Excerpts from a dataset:
+---+
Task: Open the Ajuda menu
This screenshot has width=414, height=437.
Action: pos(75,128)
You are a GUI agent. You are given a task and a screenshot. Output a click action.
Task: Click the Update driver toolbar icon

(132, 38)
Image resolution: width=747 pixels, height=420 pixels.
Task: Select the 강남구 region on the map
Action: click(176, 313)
+---+
*EXERCISE INSTRUCTIONS*:
Every record, from the first to the last, should be transcribed exactly.

*ANSWER TO THIS EXERCISE*:
Task: Open the Ajuda menu
This screenshot has width=414, height=437.
Action: pos(75,128)
You are a GUI agent. You are given a task and a screenshot. Output a click action.
Task: Click the Update driver toolbar icon

(132, 38)
Image resolution: width=747 pixels, height=420 pixels.
Task: Select the 강남구 region on the map
Action: click(176, 313)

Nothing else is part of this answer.